**Brief:** Wherever the string "Prefeitas" shows up in the records below, return that line.

[Stored records]
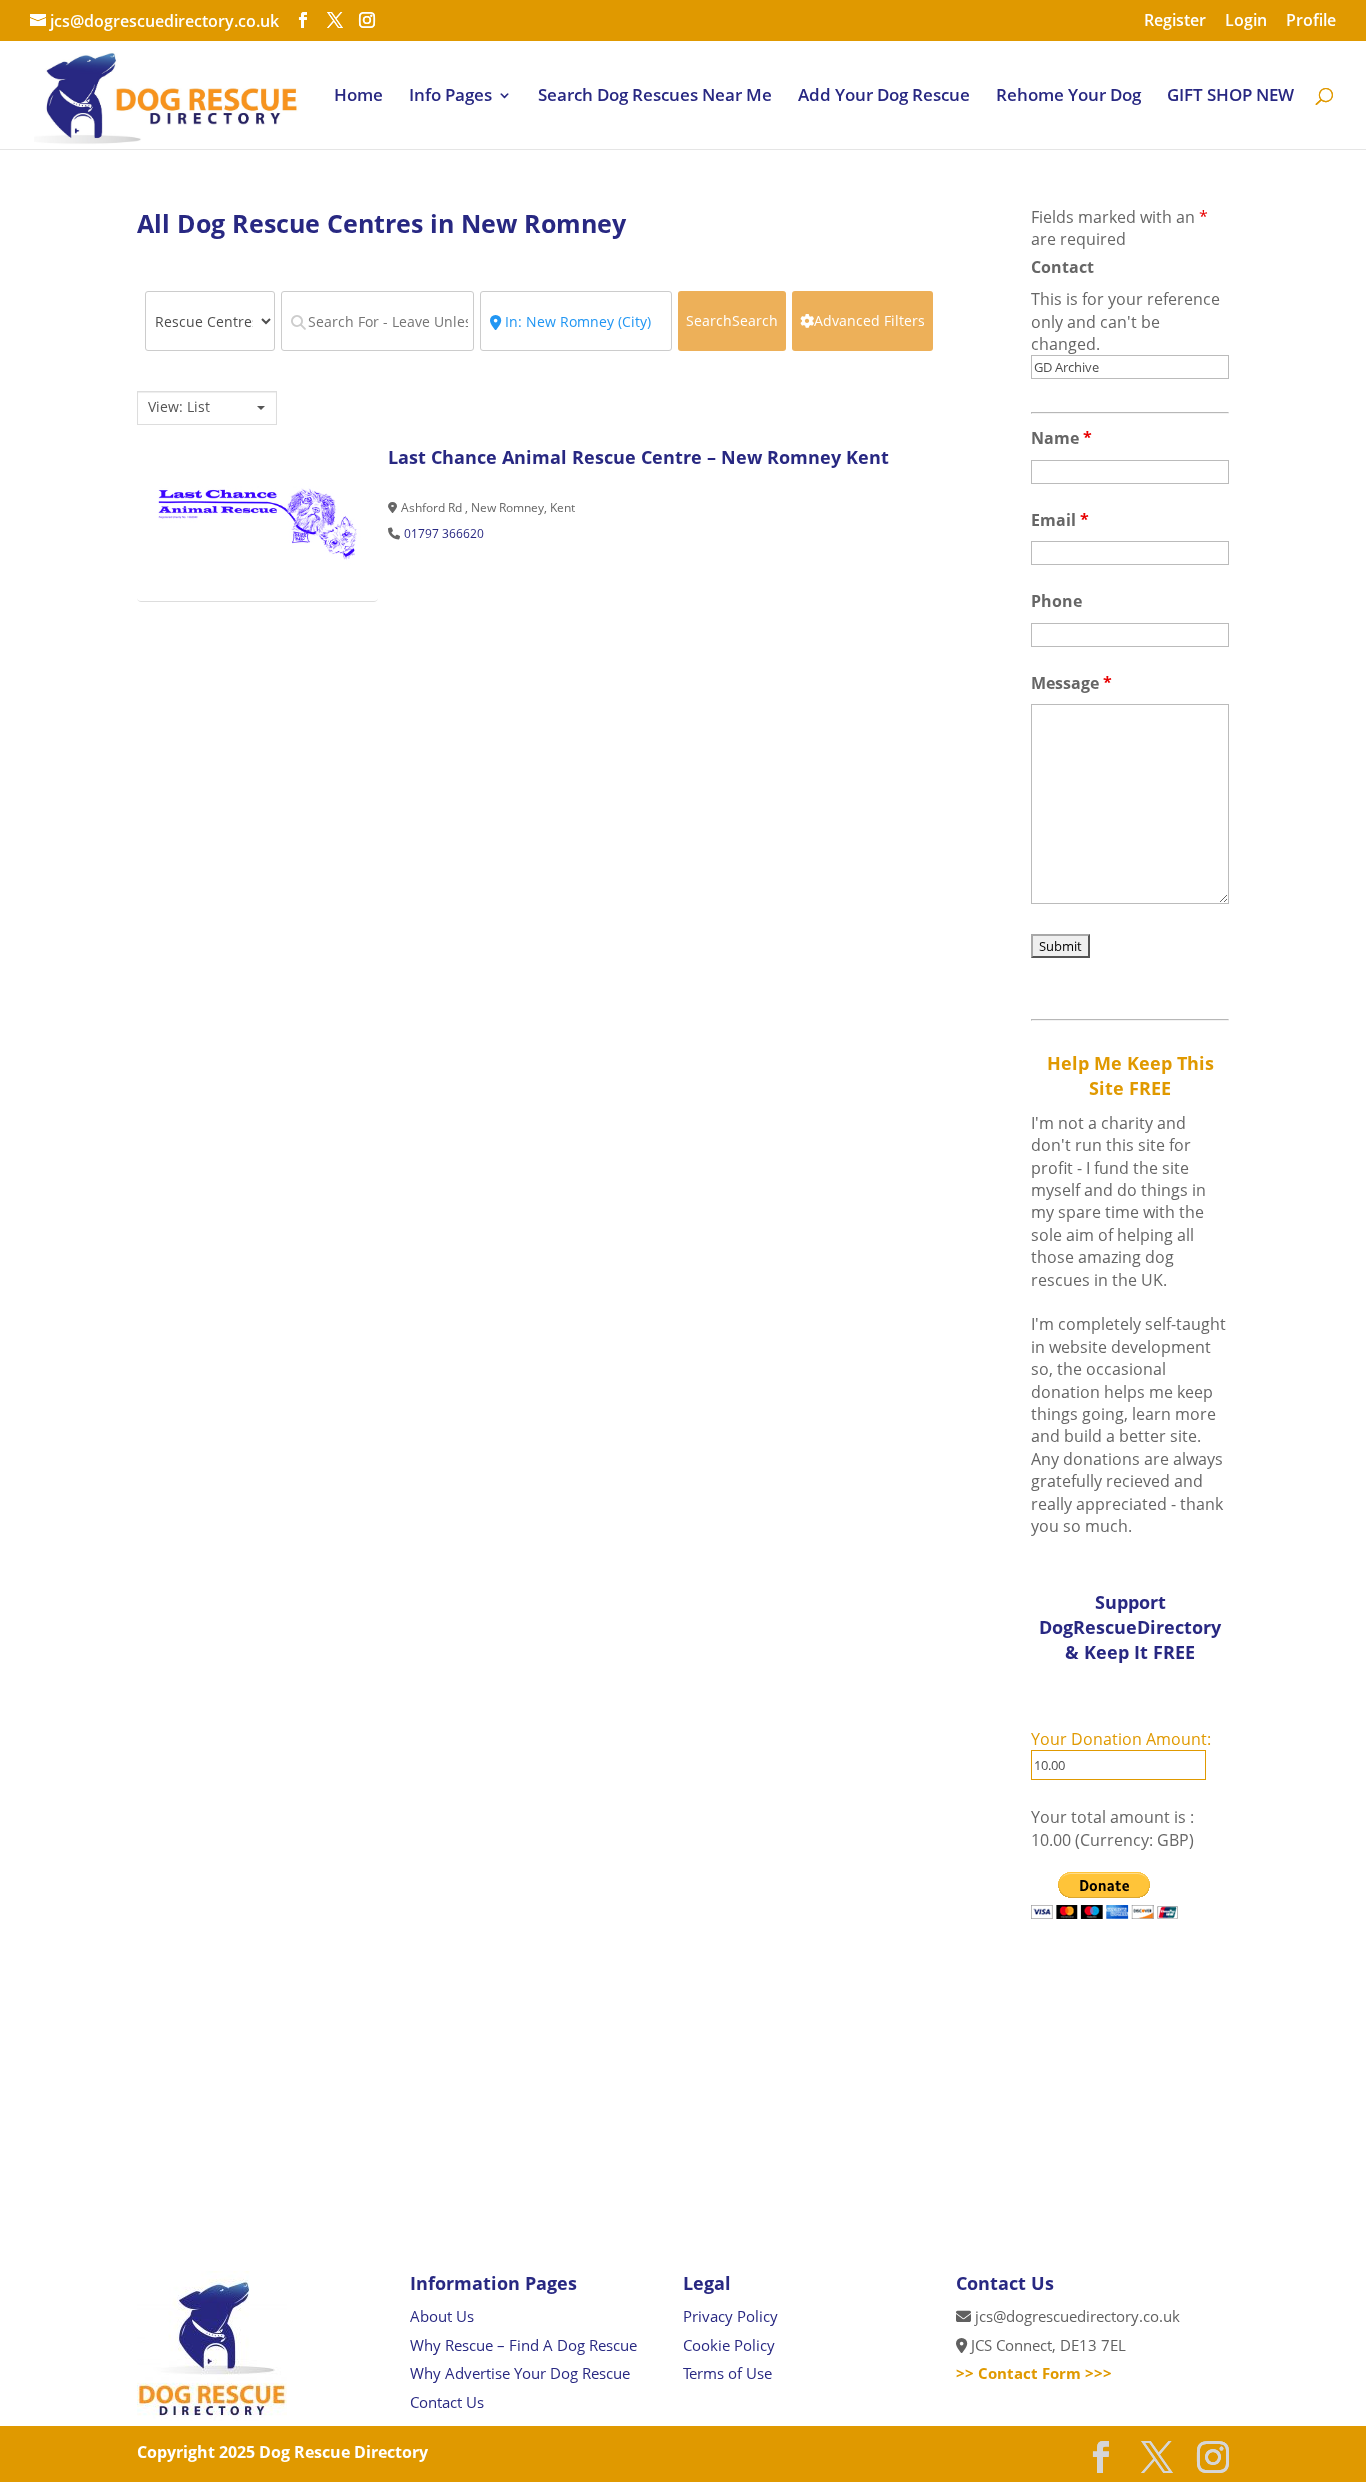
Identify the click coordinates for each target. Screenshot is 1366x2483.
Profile (1311, 21)
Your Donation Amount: (1121, 1739)
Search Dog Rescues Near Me (655, 97)
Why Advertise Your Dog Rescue (520, 2373)
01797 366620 (444, 533)
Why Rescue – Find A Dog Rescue (523, 2345)
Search (732, 320)
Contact (1062, 267)
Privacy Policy (730, 2316)
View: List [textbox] (179, 407)
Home (358, 97)
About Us (442, 2316)
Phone (1056, 601)
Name (1061, 438)
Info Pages (450, 97)
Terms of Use (727, 2373)
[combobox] (207, 408)
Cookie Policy (729, 2345)
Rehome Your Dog (1068, 97)
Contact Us (447, 2402)
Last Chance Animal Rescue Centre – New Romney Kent (638, 457)
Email (1060, 520)
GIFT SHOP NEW (1230, 97)
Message (1071, 683)
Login (1246, 21)
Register (1175, 21)
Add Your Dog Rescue (884, 97)
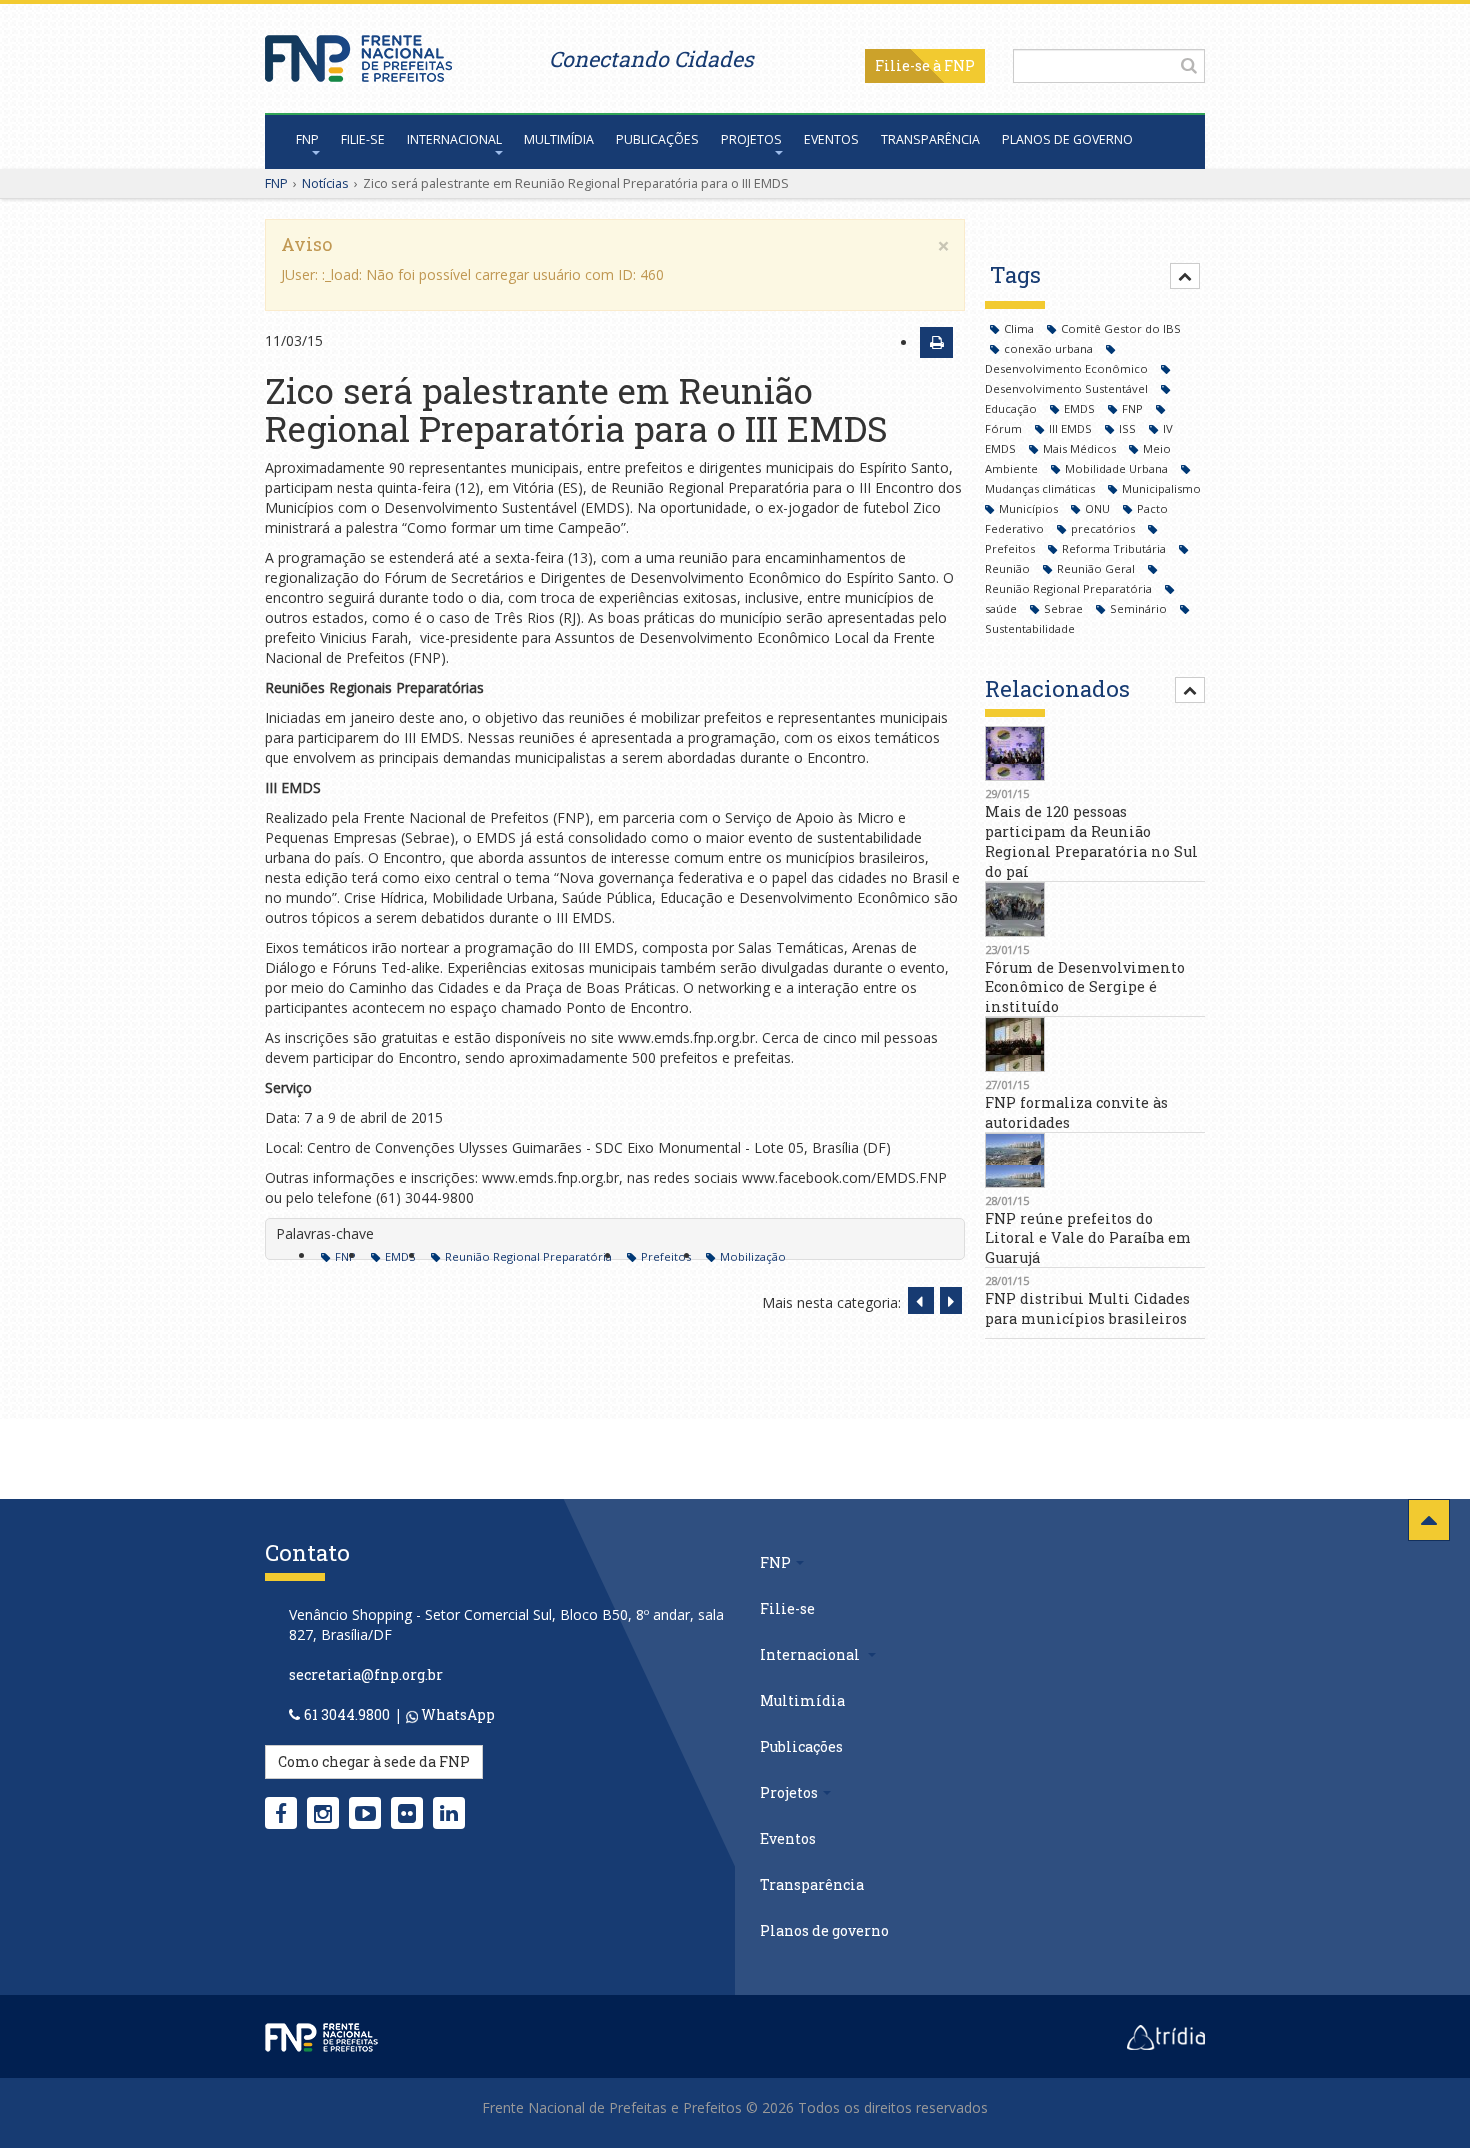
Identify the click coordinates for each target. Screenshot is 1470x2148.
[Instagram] (323, 1813)
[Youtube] (365, 1813)
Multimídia (559, 139)
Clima (1020, 328)
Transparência (930, 139)
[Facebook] (281, 1813)
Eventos (831, 139)
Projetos (751, 139)
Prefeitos (666, 1256)
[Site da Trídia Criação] (1166, 2035)
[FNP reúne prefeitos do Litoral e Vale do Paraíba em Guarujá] (1095, 1160)
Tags (1015, 274)
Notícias (325, 183)
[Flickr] (407, 1813)
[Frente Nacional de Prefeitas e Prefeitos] (358, 53)
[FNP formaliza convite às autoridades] (1095, 1044)
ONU (1099, 508)
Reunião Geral (1097, 568)
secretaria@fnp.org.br (366, 1674)
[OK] (1189, 65)
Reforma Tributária (1115, 548)
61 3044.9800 (347, 1714)
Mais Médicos (1081, 448)
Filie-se (902, 65)
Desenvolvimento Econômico (1068, 368)
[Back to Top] (1429, 1520)
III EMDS (1072, 428)
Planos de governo (1067, 139)
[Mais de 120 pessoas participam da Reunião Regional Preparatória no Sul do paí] (1095, 753)
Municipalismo (1161, 488)
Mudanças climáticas (1041, 488)
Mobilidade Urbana (1118, 468)
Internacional (454, 139)
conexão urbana (1050, 348)
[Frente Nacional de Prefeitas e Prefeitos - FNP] (321, 2035)
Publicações (657, 139)
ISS (1129, 428)
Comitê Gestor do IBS (1121, 328)
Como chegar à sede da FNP (374, 1761)
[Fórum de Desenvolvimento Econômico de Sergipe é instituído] (1095, 909)
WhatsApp (456, 1714)
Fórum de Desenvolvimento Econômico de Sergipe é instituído (1085, 987)
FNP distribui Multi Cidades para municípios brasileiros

**Your solution:**
[Frente Nacional de Prefeitas e Prefeitos] (358, 53)
[Frente Nacional de Prefeitas e Prefeitos - FNP] (321, 2035)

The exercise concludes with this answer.